▶ _Exercise requirements_: From the records below, state how many lines include the word "will", giving only that number.

▶ _Source data_:
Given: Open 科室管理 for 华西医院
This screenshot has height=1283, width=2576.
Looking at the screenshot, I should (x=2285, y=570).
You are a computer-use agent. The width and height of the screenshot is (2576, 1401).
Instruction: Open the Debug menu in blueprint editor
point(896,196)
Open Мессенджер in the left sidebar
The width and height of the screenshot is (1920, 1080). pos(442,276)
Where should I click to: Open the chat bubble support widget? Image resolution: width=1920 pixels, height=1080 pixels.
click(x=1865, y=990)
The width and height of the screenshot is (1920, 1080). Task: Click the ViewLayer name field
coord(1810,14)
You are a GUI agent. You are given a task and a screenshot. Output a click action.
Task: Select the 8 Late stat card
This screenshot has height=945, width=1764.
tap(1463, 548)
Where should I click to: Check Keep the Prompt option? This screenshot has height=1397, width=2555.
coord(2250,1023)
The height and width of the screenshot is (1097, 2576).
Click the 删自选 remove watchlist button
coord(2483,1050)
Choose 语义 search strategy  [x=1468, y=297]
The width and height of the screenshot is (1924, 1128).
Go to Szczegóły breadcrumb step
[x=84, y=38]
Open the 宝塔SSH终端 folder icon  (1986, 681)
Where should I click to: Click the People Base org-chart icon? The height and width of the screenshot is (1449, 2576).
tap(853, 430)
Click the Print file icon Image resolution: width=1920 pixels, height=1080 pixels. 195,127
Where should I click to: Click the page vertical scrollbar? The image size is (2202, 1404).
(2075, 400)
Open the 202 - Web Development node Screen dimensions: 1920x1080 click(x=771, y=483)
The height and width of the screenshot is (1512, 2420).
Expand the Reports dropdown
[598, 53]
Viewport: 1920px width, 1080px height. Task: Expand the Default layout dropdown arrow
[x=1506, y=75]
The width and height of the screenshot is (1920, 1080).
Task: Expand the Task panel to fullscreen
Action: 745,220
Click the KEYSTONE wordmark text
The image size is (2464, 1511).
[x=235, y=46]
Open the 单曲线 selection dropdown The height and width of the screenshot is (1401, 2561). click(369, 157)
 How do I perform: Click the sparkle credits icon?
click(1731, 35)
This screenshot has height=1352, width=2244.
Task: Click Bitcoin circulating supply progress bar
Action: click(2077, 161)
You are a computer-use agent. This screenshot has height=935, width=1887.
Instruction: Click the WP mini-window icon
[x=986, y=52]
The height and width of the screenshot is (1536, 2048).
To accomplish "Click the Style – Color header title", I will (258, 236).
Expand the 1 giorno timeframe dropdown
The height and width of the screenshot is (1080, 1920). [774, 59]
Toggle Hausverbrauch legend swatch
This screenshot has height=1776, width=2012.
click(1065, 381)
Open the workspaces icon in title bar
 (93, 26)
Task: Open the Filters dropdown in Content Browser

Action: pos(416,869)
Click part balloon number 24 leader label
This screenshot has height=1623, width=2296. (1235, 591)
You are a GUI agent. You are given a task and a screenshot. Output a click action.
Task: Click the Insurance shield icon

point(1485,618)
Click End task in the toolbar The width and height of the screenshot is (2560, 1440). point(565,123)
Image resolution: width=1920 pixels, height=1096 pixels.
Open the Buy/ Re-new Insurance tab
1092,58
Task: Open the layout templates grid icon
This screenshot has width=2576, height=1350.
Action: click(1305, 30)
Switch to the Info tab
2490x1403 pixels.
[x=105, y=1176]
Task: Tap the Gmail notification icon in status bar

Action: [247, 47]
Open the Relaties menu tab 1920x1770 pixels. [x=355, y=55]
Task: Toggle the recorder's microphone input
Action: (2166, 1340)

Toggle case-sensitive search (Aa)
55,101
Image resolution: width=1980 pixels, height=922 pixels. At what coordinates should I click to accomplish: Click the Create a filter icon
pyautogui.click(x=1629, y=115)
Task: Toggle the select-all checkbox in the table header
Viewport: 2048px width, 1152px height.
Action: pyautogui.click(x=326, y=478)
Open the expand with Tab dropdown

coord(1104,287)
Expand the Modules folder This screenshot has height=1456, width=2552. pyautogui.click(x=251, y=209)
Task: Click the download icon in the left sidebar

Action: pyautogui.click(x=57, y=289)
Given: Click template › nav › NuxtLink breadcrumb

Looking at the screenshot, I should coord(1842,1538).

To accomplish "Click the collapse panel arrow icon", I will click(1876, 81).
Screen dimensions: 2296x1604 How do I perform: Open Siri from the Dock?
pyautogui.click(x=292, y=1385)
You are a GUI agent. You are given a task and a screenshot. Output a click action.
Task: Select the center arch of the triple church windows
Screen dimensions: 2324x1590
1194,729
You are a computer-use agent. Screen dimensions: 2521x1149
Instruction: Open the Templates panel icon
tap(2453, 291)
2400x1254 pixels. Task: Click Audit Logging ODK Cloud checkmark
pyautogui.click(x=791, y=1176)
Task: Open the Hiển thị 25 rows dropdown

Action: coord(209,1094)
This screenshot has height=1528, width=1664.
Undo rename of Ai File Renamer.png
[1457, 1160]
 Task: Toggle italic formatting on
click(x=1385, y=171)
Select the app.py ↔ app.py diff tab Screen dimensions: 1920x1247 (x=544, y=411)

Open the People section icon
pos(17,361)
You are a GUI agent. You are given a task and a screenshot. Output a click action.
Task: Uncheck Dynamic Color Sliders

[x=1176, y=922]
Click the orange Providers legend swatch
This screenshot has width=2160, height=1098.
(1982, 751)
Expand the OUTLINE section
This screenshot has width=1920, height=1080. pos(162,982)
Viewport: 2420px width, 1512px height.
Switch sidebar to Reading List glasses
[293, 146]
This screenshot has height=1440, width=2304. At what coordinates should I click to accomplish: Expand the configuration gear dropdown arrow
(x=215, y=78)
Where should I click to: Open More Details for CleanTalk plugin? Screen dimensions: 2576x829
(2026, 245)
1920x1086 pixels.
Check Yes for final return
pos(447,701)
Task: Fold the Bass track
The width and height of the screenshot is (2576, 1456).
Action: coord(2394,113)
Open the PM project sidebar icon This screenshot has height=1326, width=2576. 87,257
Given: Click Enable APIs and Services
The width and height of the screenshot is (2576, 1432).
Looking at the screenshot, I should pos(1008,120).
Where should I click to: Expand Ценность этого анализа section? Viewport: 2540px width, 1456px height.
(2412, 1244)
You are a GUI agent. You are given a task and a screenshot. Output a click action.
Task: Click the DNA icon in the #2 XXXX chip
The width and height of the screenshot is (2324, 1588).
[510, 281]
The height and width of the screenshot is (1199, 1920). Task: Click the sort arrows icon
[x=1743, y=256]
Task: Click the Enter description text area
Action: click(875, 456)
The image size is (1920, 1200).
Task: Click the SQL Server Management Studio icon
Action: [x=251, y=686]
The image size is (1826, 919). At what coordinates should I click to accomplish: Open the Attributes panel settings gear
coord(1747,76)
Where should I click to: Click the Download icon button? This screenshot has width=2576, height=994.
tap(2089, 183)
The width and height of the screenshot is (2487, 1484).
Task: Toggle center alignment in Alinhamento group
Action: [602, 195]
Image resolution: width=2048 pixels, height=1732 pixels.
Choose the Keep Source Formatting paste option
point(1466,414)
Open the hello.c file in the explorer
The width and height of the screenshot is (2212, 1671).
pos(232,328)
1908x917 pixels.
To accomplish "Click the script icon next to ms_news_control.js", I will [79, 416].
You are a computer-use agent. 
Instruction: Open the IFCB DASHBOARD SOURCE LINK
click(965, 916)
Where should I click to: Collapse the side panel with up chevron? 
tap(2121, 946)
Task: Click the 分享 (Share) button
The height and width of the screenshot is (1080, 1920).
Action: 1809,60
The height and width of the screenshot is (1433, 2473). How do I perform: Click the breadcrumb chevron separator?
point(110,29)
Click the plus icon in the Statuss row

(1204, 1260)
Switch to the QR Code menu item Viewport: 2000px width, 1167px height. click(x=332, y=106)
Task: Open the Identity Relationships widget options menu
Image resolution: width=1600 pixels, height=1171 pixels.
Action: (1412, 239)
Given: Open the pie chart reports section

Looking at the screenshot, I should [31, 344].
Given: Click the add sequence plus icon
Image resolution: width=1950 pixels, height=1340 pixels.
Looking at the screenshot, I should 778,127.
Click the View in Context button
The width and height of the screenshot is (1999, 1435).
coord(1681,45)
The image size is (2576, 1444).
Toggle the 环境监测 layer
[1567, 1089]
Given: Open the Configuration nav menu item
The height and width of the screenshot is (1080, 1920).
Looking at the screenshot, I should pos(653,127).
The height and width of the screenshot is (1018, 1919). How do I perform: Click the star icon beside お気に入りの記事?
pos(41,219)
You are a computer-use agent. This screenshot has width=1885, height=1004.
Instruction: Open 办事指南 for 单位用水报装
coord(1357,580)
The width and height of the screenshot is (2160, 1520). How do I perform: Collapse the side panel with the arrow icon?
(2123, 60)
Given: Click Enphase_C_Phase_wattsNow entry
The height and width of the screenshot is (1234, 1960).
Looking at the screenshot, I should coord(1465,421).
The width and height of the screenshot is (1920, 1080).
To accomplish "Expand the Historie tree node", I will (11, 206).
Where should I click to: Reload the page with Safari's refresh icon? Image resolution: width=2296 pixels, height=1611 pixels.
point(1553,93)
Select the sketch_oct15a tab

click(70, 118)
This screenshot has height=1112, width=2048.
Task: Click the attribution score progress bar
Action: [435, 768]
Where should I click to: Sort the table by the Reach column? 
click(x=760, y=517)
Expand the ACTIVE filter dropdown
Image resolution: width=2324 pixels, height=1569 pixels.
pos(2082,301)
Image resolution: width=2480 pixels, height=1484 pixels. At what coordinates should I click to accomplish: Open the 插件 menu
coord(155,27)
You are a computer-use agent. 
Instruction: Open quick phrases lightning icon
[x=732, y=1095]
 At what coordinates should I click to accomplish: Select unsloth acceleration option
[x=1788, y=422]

▶ _Exercise output_: 4